=== Work instruction ===
Only an exact copy of the lines from the one containing "How do I perform: Toggle" through the last line of the material below belongs in the answer, with no pictures.

=== Data to process ===
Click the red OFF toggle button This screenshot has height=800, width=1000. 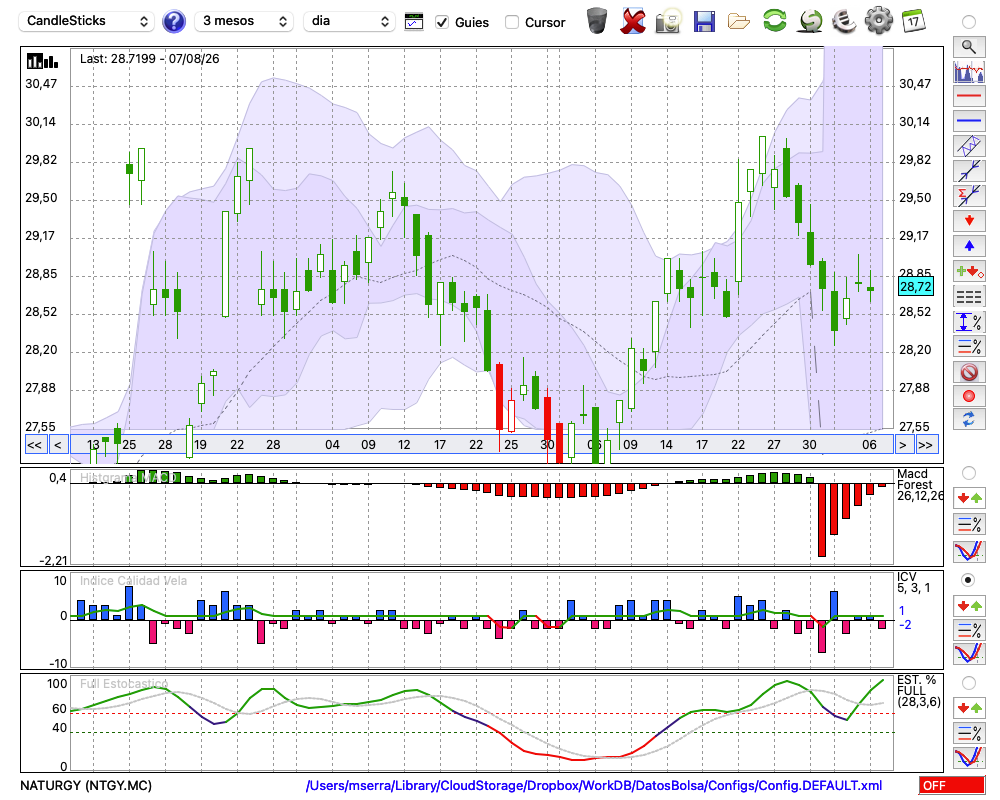point(952,785)
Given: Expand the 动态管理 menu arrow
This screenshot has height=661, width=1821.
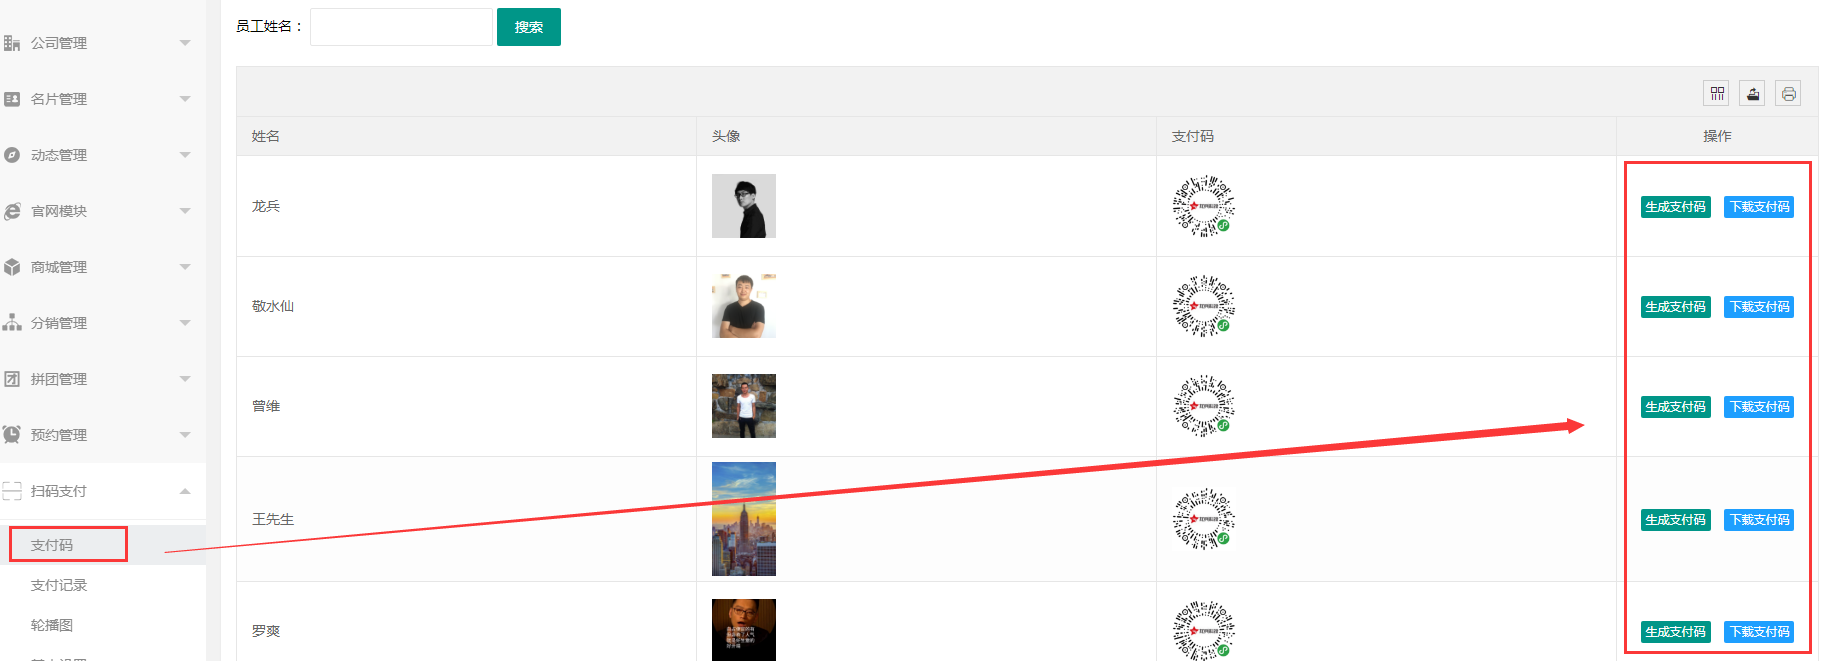Looking at the screenshot, I should click(185, 155).
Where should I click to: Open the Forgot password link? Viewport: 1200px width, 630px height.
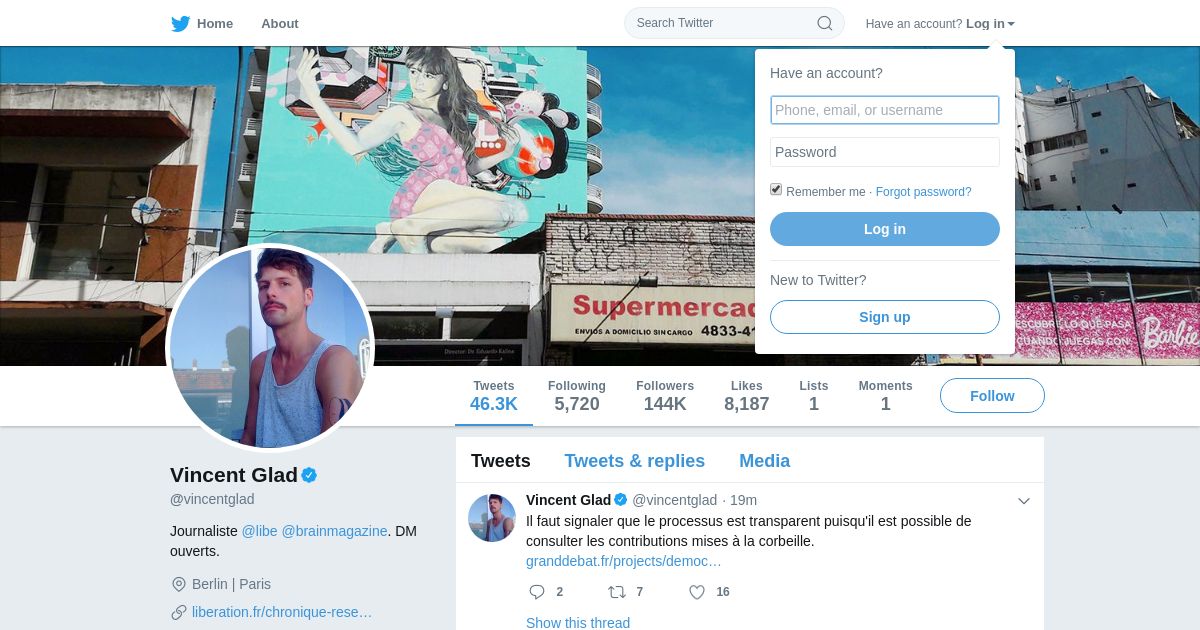(x=923, y=192)
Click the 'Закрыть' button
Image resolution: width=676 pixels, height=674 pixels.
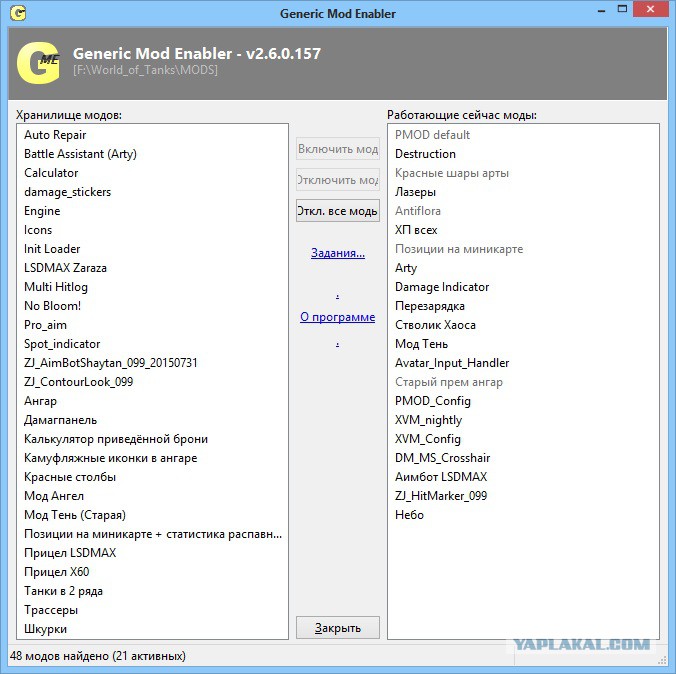click(x=338, y=627)
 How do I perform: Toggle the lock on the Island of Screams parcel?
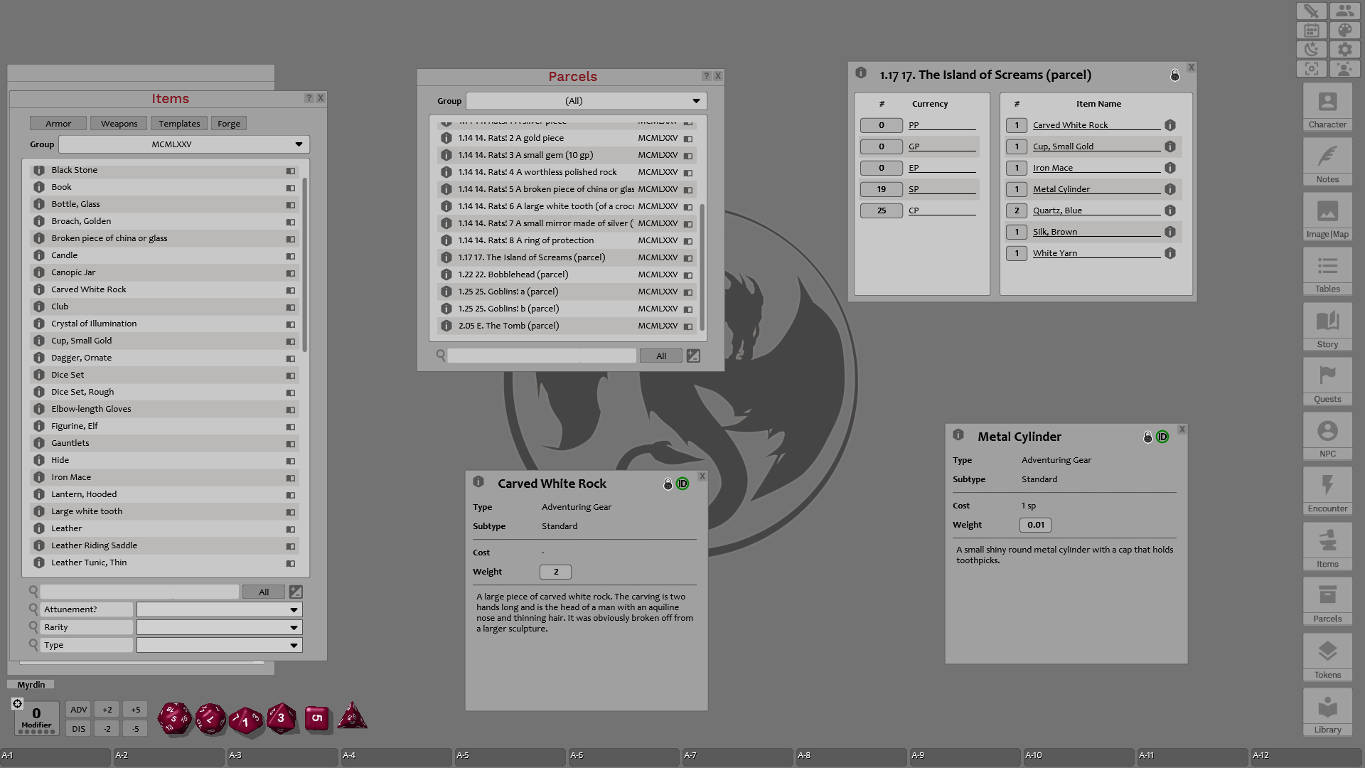pyautogui.click(x=1174, y=74)
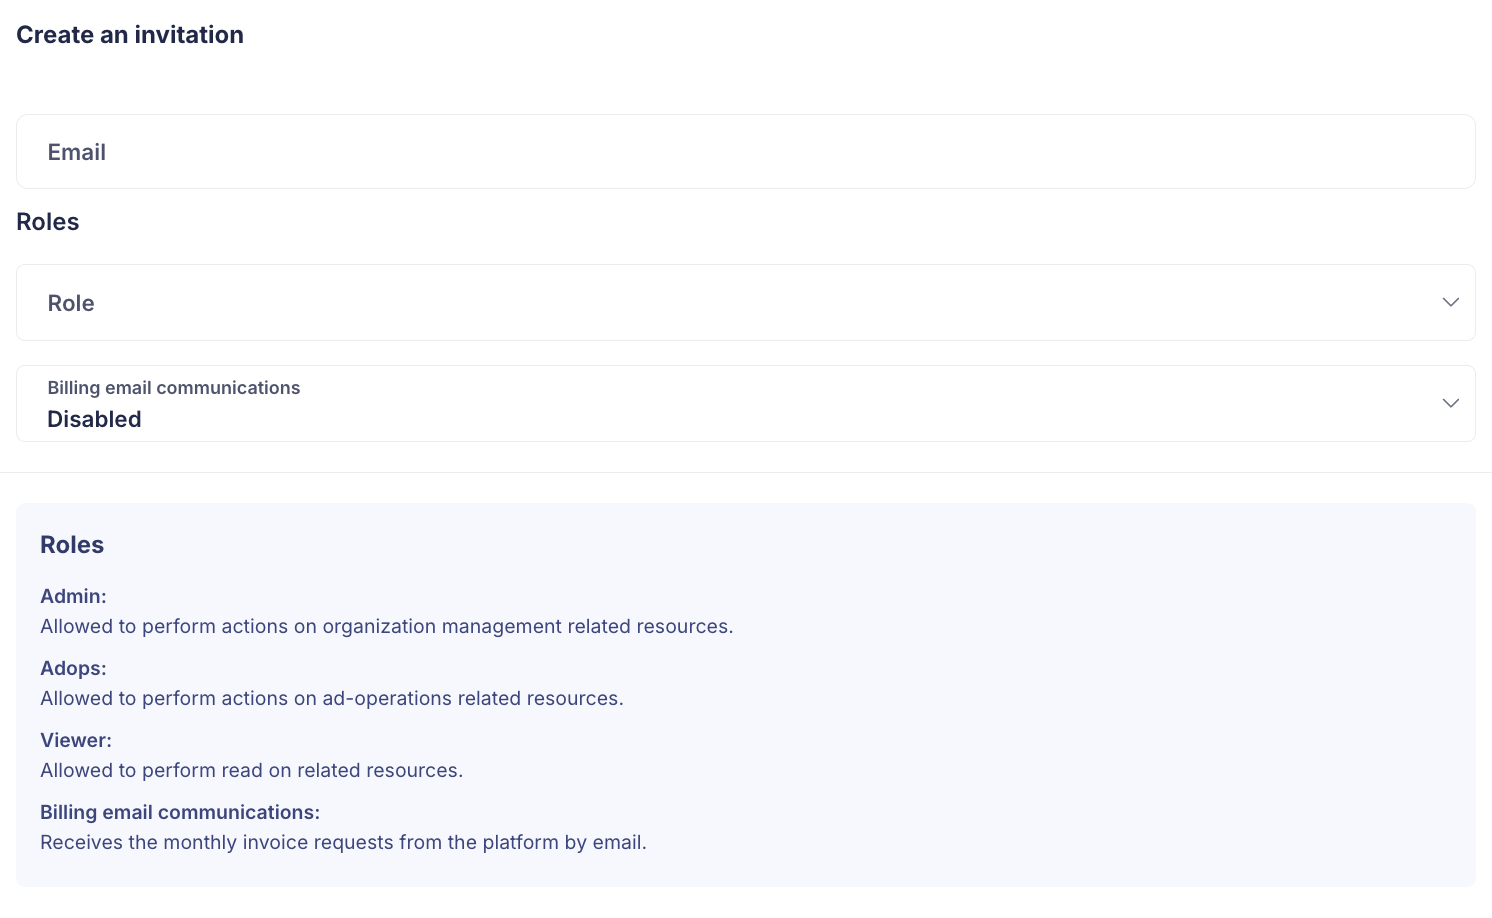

=== Result of the exercise ===
 How do I perform: Toggle the lock on the Island of Screams parcel?
pyautogui.click(x=1174, y=74)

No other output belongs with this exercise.